Clustering flows within a specific time interval

Wed Jan 18 01:39:42 EST 2012

Hi Carter,

I got the  argus client installed from argus-clients-3.0.5.29.tar.gz. And I can see the man page for the rasqltimeindex tool, but the tool itself doesn't seem to be with the rest of ra* tools in the bin directory, so I couldn't give it try.

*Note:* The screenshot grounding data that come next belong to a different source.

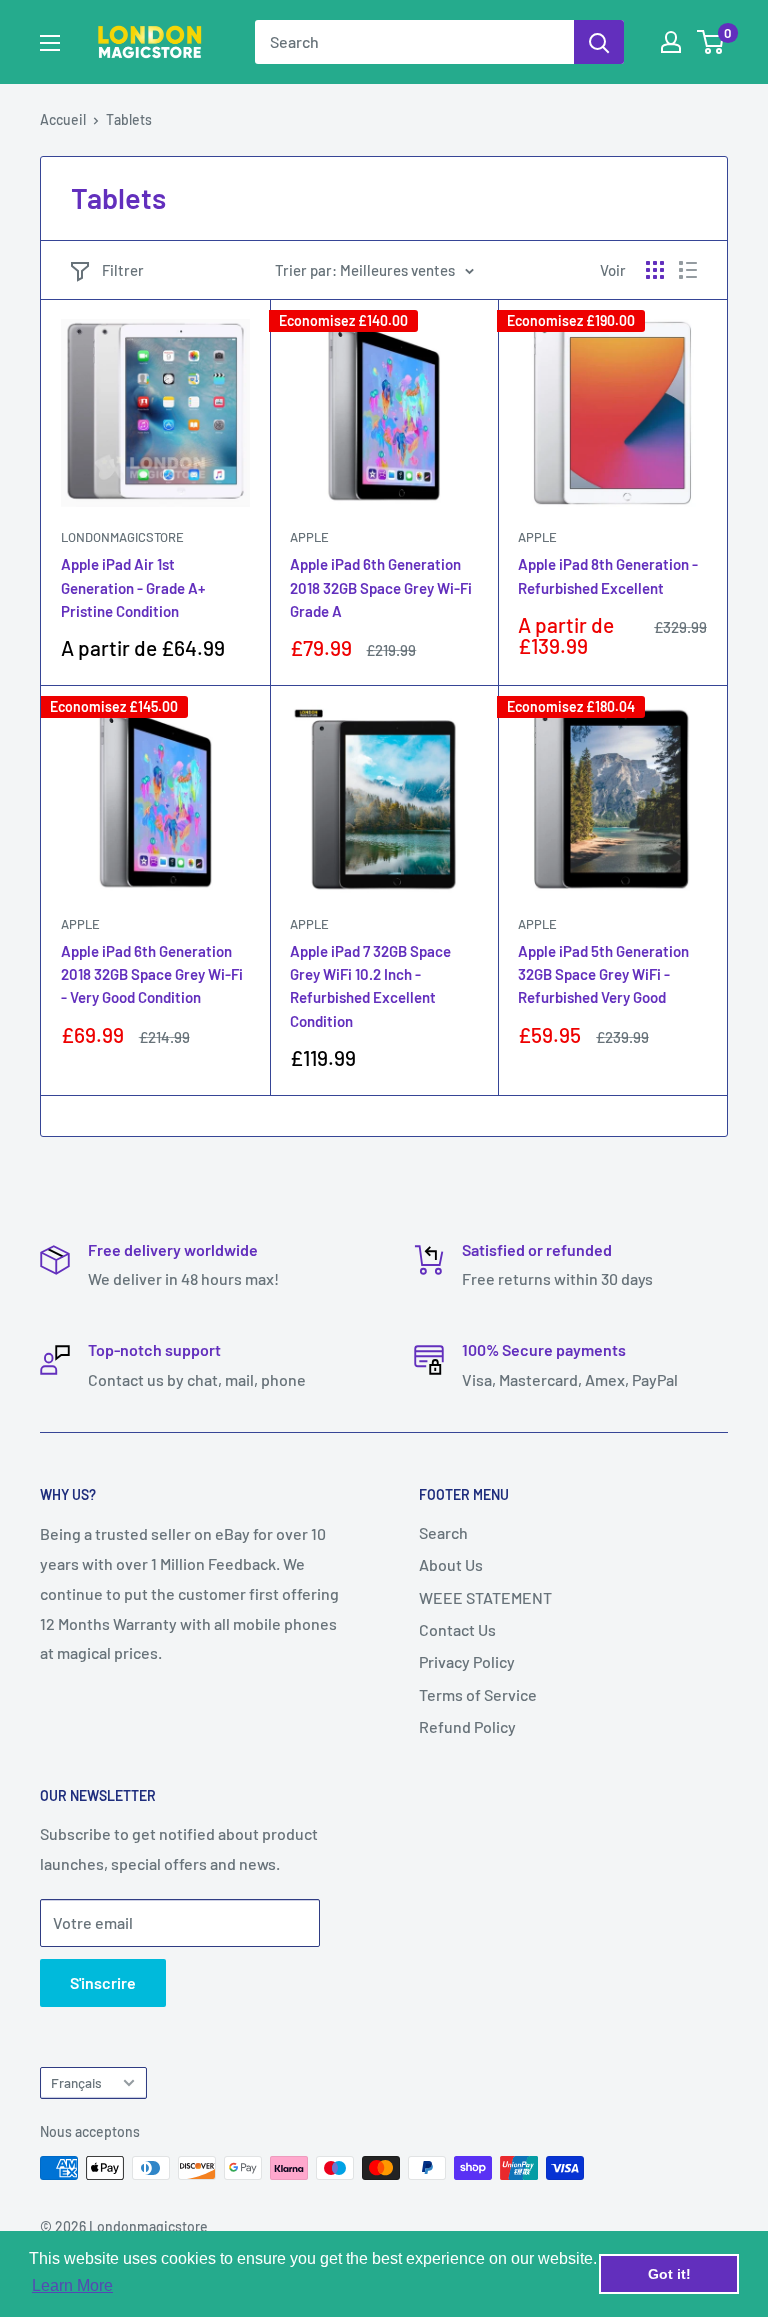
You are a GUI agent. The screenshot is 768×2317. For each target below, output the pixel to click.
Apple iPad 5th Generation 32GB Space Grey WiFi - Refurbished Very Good (603, 974)
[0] (711, 42)
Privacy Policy (467, 1661)
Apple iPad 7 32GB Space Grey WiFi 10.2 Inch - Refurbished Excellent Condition (370, 986)
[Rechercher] (599, 42)
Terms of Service (478, 1694)
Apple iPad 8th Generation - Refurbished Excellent (608, 575)
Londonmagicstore (122, 537)
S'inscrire (103, 1982)
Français (76, 2082)
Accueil (63, 119)
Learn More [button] (72, 2285)
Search (443, 1532)
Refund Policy (467, 1726)
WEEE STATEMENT (485, 1597)
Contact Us (457, 1629)
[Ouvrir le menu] (50, 43)
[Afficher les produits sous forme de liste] (688, 270)
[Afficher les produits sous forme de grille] (655, 270)
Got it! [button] (669, 2274)
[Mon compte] (671, 42)
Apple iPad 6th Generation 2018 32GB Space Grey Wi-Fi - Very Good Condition (152, 974)
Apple (309, 537)
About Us (451, 1564)
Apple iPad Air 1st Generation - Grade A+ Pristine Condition (133, 587)
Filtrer (123, 270)
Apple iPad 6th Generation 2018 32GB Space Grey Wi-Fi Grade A (381, 587)
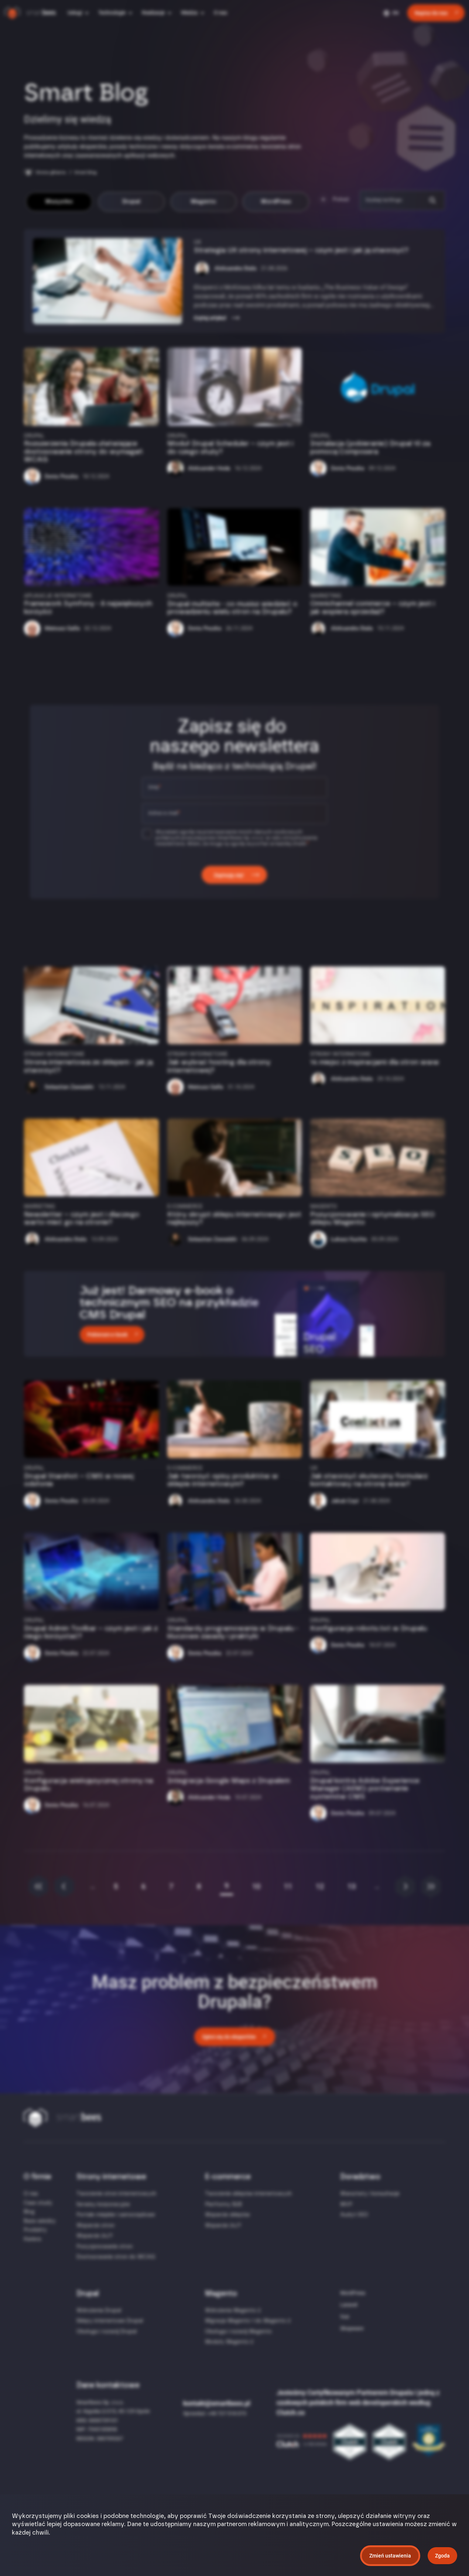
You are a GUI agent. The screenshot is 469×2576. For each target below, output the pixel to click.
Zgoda (442, 2556)
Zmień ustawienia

Maybe the make files need to be updated.

Thanks,
-Manaf

________________________________
 From: Carter Bullard <carter at qosient.com>
To: manaf gharaibeh <manafhgh at yahoo.com> 
Cc: "argus-info at lists.andrew.cmu.edu" <argus-info at lists.andrew.cmu.edu> 
Sent: Wednesday, January 11, 2012 2:40 PM
Subject: Re: [ARGUS] Clustering flows within a specific time interval

Hey Manaf,
I uploaded argus-clients-3.0.5.29.tar.gz into the developers site.
It has a rasqltimeindex.1 man page, and I fixed a few things with the code, so
its now ready to go.  It does have a mysql requirement, so if you could try it
out and tell me if its working, that would be great.  This is what you would do
for a given file:

   rasqltimeindex -r file -w mysql://user@localhost/db

where user is the mysql account, I use 'root', and db is the database name
you will use to hold the tables.  Then you use rasql() to make the queries:

   rasql -r mysql://user@localhost/db -t timeFilter

if you want to cluster that data, you will pipe the rasql output to racluster:

   rasql -r mysql://user@localhost/db -t timeFilter-timeFilter -w - | racluster ……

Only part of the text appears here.